BINDING CHARACTERISTICS OF A MAJOR PROTEIN IN RAT VENTRAL PROSTATE CYTOSOL THAT INTERACTS WITH ESTRAMUSTINE, A NITROGEN-MUSTARD DERIVATIVE OF 17 BETA-ESTRADIOL

Abstract

The tissue distribution of [3H]estramustine, the dephosphorylated metabolite of estramustine phosphate (Estracyt) [an antineoplastic drug], in the male rat was compared to that of [3H]estradiol 30 min and 2 h following i.p. administration. In contrast to estradiol, estramustine was efficiently concentrated in the ventral prostate gland by a soluble protein. The binding characteristics of this protein were studied in vitro using cytosol preparations of the gland.
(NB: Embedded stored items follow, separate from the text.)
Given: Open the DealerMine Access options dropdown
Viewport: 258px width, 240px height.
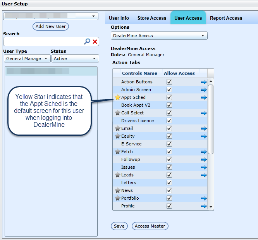Looking at the screenshot, I should (159, 36).
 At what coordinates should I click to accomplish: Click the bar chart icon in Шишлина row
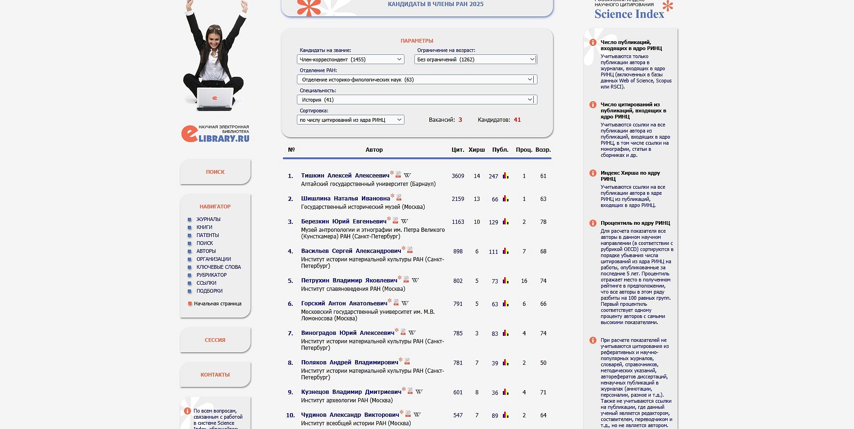point(506,199)
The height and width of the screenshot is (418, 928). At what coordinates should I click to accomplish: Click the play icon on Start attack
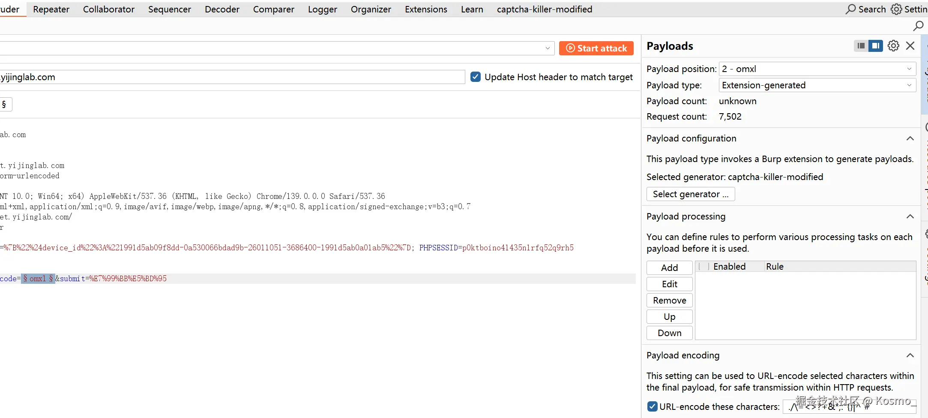[x=570, y=48]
With a dextran-coated charcoal technique, the protein bound estramustine with a broad pH optimum between pH 7 and pH 8.5, with an apparent Kd of 10-30 nM, and with a binding capacity of about 5 nmol/mg cytosol protein. The estramustine/protein complex was not retained by DNA-cellulose. None of the natural steroids tested inhibited the binding of 10 nM [3H]estramustine by more than 35% (progesterone), even when added in 4500-fold excess. The presence of a nitrogen mustard moiety at position 3 of the steroid was necessary for high-affinity binding to the protein. The protein constituted about 20% of the total cytosol protein content.